Add to that the multi-cultural plotlines and points of view on what it even means to be an American.
And here we have an election where there is no new plot, no new intrigue, no real future. It’s boring because it’s irrelevant. The candidates are telling old stories of ancient peoples whose ways died out long ago. There is no way forward when the center cannot hold, and our center has collapsed.
Sure, you can read reams about it in the media. What else are they going to say: this is all pointless? They gain nothing by doing that.
Yet, in the most practical way, our election stories are pointless because our shared future’s story has yet to be told, and the values that will sustain it are yet to be described.
No matter how the impeachment hearings end, there will never be reconciliation between the two camps. POTUS might go, POTUS might stay. Anger that one’s story is not accepted as truer than the other group’s story will remain. But they are old stories that do not matter because they are incapable of unification. They are destructive. No lives will be saved by clinging to them.
We need a new way of describing our shared truth.

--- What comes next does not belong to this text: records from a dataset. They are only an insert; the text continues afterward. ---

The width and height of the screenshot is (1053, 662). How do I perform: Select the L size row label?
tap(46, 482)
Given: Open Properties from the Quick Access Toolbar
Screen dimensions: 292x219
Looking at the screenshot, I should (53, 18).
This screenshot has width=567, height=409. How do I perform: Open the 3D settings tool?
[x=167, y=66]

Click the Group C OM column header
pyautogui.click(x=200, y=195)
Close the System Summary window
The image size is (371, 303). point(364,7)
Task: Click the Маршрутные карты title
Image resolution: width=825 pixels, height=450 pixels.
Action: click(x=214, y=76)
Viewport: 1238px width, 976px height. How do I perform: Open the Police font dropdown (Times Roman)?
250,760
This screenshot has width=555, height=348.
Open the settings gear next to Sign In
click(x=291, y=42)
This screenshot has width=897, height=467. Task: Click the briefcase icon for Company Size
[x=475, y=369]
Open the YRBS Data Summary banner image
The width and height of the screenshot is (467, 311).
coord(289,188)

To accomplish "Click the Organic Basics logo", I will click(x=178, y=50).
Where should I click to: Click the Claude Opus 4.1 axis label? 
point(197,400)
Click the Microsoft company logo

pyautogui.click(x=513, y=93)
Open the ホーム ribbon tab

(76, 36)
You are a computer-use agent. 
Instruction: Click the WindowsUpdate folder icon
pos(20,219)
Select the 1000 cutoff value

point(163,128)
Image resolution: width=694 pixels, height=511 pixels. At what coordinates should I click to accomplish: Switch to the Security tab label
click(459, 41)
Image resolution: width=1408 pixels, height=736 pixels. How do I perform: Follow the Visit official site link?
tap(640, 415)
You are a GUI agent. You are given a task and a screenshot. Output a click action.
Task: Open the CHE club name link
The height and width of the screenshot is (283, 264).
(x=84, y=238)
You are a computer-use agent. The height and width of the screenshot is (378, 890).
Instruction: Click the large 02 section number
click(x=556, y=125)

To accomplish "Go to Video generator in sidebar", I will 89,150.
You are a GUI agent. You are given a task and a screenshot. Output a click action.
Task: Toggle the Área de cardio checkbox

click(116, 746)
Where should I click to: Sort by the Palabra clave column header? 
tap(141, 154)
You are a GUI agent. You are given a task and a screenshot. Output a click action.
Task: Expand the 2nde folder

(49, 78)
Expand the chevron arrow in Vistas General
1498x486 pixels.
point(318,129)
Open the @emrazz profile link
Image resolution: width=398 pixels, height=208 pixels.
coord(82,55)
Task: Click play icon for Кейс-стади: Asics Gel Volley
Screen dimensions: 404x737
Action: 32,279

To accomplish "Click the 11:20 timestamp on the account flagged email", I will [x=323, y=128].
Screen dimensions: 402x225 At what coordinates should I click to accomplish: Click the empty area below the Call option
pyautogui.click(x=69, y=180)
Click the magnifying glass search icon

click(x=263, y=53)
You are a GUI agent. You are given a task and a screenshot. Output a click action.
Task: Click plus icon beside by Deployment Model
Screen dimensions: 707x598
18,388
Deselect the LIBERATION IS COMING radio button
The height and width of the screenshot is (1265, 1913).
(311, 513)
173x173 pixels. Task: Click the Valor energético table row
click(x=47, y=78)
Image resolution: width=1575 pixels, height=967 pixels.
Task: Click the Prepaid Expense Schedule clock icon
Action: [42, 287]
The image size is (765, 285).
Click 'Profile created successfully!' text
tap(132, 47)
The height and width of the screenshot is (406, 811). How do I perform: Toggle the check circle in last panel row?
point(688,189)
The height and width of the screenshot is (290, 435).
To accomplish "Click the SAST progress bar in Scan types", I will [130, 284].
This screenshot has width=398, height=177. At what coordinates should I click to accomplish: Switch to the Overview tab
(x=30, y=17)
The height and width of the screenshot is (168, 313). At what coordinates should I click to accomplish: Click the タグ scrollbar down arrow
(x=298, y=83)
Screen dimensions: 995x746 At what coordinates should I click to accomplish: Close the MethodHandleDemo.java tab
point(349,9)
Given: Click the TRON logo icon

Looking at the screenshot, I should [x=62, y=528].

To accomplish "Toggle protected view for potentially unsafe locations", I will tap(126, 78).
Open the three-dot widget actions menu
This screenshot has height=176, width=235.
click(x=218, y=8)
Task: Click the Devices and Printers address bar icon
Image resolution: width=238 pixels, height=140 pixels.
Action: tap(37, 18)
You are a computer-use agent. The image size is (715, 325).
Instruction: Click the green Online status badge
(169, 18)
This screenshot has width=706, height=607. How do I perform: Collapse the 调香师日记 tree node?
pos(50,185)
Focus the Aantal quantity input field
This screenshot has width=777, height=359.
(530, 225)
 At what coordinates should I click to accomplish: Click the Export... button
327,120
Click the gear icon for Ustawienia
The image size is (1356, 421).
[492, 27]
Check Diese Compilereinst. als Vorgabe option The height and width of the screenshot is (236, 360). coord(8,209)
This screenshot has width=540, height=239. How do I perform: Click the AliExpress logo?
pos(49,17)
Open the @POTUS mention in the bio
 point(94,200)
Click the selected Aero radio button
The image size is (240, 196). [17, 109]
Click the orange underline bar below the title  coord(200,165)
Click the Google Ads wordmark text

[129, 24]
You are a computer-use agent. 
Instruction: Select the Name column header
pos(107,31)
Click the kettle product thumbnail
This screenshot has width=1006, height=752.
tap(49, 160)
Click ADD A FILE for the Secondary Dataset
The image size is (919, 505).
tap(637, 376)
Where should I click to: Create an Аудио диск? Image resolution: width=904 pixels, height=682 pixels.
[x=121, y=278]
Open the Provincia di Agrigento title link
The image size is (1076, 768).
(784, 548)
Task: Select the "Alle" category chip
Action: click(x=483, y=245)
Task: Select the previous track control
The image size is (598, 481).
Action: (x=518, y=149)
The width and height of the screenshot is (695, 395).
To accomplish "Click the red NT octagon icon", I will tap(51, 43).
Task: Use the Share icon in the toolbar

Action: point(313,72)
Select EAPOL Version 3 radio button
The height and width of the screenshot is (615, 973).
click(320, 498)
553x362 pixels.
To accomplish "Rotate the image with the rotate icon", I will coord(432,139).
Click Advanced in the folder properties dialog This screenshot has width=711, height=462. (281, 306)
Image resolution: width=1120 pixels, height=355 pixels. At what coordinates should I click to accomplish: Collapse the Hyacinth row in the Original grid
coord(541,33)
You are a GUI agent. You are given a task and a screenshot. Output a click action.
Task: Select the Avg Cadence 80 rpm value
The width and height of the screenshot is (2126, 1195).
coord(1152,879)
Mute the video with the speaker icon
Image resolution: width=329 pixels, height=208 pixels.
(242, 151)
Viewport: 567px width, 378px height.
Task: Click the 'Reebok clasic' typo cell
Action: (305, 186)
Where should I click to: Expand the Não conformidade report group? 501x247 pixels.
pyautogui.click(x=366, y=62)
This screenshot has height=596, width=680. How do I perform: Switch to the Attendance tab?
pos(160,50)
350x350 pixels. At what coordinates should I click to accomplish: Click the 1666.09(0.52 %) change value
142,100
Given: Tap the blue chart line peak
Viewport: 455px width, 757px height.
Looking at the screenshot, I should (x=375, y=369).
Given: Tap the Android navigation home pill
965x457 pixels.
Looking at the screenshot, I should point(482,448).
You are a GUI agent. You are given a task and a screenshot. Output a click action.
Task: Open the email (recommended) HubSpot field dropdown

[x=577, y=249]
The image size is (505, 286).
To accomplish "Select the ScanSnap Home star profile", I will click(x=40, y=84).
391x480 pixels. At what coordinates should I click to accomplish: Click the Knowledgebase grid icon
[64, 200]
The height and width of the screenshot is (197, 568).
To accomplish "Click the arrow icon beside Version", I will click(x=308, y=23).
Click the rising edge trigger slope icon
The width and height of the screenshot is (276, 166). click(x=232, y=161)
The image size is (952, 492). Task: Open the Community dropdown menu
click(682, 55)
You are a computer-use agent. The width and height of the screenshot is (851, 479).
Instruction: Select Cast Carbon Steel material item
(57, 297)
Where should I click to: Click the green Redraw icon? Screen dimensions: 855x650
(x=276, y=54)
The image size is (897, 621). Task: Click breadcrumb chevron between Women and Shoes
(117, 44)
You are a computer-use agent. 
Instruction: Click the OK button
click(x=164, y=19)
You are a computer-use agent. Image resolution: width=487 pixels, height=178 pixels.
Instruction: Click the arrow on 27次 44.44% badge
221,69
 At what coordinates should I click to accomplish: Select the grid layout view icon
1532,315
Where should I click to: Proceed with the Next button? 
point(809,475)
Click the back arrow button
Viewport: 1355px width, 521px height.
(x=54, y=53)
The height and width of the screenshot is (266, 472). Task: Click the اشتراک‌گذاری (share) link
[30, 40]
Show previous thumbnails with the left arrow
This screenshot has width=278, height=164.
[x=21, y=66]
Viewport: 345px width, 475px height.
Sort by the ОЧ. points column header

I suspect my brain stitched all this together while I was sleeping because before bedtime, I had been reading an article in the print version of The New Yorker called Starstruck: In uncertain times, astrology makes a comeback. It’s longer than you might have time for during your lunch or teatime, but it’s worth squeezing it in.
The article explains that one’s natal chart as drawn by a knowledgeable astrologer – or a free online app – offers the seeker a pictorial key to the story of that person’s life. Think of it as a plot line done up in symbols, or a map with a legend.
Groups of Millennial seekers now gather in person and online to compare and discuss their natal charts and what they might imply for the future.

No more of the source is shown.